People and family members knew who to go to if they had any concerns. One person said they would speak with the registered manager. One family member said, “I would go to the manager if I needed to.” The registered manager told us there had been no formal complaints received in the past 12 months.
People and family members had opportunities to give their views about the home, including meetings with the manager, a suggestion box and questionnaires. Family members we spoke with told us they were aware of the manager’s meetings with residents and relatives. The information displayed on the home’s notice board showing the dates of future meetings had not been updated.
The home had a registered manager. People and family members told us the registered manager was approachable. One person said, “The manager is very good, very caring. She is very conscientious.” Another person said, “The manager is very nice, very approachable and very easy to get on with.” They also said all of the staff were approachable. One family member said, “The manager is absolutely brilliant, such a nice person, friendly but professional.”

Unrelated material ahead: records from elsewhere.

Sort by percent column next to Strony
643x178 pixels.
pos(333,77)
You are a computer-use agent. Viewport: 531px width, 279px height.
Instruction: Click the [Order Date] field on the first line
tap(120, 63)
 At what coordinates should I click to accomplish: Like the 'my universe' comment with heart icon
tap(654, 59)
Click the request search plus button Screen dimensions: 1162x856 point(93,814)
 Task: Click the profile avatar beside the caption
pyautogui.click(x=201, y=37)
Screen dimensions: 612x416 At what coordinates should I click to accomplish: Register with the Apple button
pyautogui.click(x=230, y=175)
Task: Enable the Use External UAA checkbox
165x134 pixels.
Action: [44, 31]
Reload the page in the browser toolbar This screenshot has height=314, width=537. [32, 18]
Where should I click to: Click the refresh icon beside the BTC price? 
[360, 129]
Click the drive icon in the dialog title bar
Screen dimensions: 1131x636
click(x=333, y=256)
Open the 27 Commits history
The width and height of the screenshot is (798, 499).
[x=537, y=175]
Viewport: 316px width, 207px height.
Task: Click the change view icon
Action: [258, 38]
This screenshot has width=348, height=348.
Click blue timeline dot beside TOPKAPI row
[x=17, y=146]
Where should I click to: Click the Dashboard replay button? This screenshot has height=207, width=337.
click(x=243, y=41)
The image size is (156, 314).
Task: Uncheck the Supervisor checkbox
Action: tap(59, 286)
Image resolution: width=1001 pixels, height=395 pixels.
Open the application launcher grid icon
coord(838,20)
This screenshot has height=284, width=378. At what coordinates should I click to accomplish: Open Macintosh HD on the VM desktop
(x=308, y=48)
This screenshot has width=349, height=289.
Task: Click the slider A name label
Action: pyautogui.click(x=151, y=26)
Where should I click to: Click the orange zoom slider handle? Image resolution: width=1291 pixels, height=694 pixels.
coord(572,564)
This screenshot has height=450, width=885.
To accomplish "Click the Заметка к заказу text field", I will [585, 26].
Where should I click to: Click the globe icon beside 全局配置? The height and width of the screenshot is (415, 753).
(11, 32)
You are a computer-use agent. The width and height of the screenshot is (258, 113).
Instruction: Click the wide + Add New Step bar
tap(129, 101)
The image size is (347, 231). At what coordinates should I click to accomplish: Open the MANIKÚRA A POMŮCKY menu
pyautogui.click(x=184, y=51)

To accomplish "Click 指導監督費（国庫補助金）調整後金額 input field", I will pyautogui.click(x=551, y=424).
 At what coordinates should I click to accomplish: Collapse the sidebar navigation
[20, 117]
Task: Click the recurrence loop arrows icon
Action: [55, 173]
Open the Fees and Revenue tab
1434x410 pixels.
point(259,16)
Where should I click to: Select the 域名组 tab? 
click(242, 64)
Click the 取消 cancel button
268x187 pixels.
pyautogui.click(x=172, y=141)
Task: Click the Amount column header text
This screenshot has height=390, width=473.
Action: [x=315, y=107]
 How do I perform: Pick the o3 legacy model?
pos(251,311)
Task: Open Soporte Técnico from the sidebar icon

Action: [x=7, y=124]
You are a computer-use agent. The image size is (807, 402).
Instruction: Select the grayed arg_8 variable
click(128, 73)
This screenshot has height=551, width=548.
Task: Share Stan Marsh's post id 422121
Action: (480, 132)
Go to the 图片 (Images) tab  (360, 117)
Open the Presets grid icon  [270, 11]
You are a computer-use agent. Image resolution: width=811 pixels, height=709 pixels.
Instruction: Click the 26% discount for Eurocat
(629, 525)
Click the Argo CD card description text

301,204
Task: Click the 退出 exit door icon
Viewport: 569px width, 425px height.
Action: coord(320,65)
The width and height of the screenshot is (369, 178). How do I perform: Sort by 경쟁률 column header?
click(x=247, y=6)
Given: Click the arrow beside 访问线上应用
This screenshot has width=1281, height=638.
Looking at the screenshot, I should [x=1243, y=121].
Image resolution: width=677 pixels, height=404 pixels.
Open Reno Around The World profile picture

People and family members said they felt the home had a good atmosphere. One person said, “Everybody gets on.” One staff member described the atmosphere as “lovely.” Another staff member said, “[The atmosphere] feels really nice, lovely.”
There was a system of checks and audits in place to assess the quality and safety of the care people received. This consisted of monthly audits of people’s weight, minor concerns received, accidents and care plans. We found these audits were used to check that appropriate action had been taken to respond to any issues identified or changes in people’s needs.